Dr. Jonas E. Salk changed all that. This year we observe the 30th anniversary of the licensing and manufacturing of the vaccine discovered by this great American. Even before another successful vaccine was discovered, Dr. Salk's discovery had reduced polio and its effects by 97 percent. Today, polio is not a familiar disease to younger Americans, and many have difficulty appreciating the magnitude of the disorder that the Salk vaccine virtually wiped from the face of the earth."

We might remember those words: “virtually wiped from the face of the earth.” Reagan was no fan of big government, but he was a fan of science--and oftentimes its science that wins the battle. The battle, that is, not only against disease but against the costs associated with the disease.

Interesting, there was no similar proclamation in 1995, on the 40th anniversary of the Salk Vaccine. Evidently President Bill Clinton did not see the value of cures as a health care strategy; indeed, as we all know, Bill and Hillary Rodham Clinton had a different approach to healthcare--the national health care insurance approach. That approach failed in 1994, of course, only to be revived by President Obama.

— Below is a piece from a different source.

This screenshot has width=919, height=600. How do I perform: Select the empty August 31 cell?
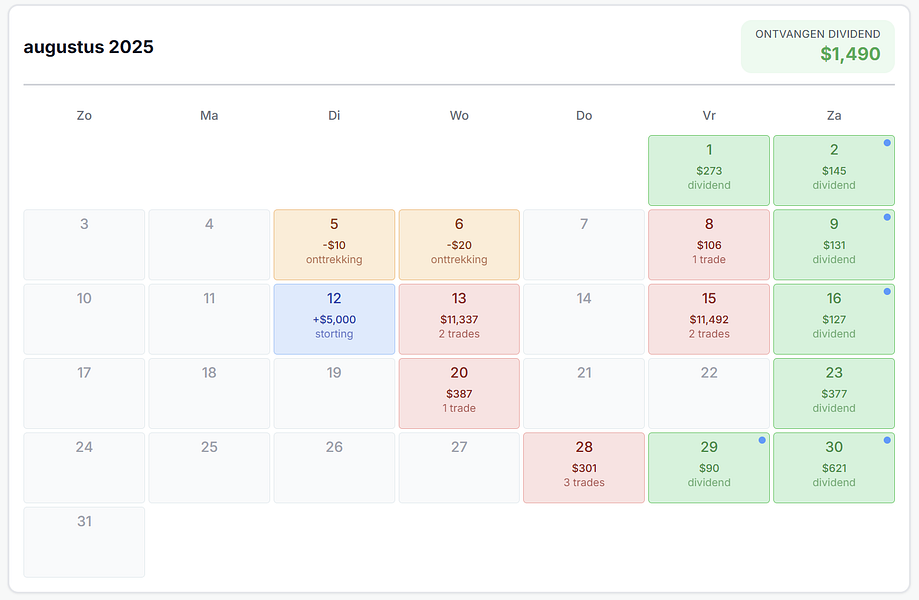click(84, 543)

Yet as we just saw on Tuesday, “Obamacare” is not particularly popular. People don’t trust the federal government to manage their health care--so Ronald Reagan was right. But as the 40th president also knew, Americans do trust the federal government to help lead the scientific search for medical cures.

If the cure-is-better-than-care approach could be applied to polio, could it be applied to other diseases, starting with, but not limited to, AD? If so, we would be a richer, as well as healthier, nation.

To be sure, we will all die of something, but if we could extend our productive lives, we would generate more income and wealth, as well as happiness. And who knows? We might even be able to extend the retirement age for Medicare--and Social Security. That would save trillions, fulfilling yet another Reaganite goal.

Such a medical victory would be a win-win, both for senior citizens and all the rest of us. And so, healthier and richer, we could move on to solving other urgent problems.

James P. Pinkerton is a writer, Fox News contributor and the editor/founder of SeriousMedicineStrategy.